▼
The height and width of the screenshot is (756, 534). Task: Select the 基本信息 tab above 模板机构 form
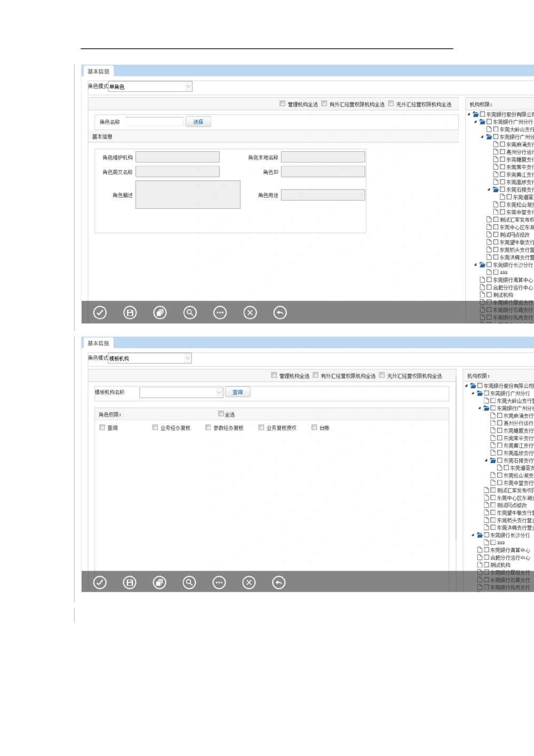[x=98, y=344]
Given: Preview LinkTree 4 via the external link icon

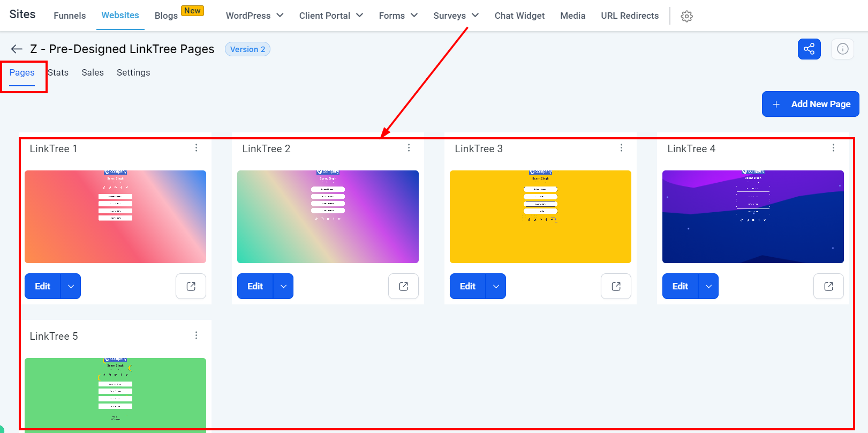Looking at the screenshot, I should pyautogui.click(x=829, y=286).
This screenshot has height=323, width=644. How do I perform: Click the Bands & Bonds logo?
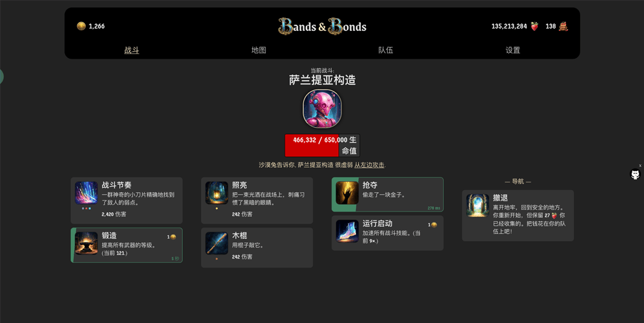(x=322, y=26)
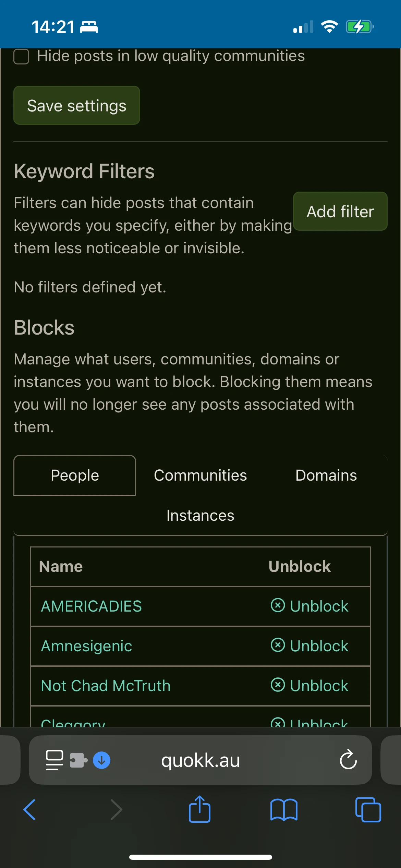Image resolution: width=401 pixels, height=868 pixels.
Task: Add a new keyword filter
Action: tap(340, 212)
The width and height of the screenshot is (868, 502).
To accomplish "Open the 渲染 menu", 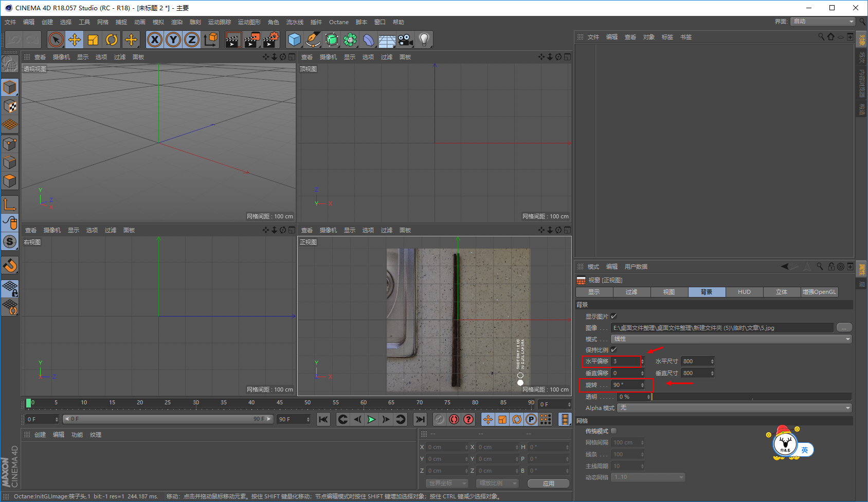I will [177, 22].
▲
**EXERCISE DETAILS:**
Beginning with the first line of the material above, please output each line exactly through the line that contains "The width and", and only those, leaving out pictures.

**EXERCISE RESPONSE:**
The height and width of the screenshot is (756, 534). Task: Select the 基本信息 tab above 模板机构 form
[x=98, y=344]
Given: Preview LinkTree 4 via the external link icon

Looking at the screenshot, I should pyautogui.click(x=829, y=286).
This screenshot has height=323, width=644. How do I perform: Click the Bands & Bonds logo?
(x=322, y=26)
Image resolution: width=401 pixels, height=868 pixels.
Task: Add a new keyword filter
Action: tap(340, 212)
The width and height of the screenshot is (868, 502).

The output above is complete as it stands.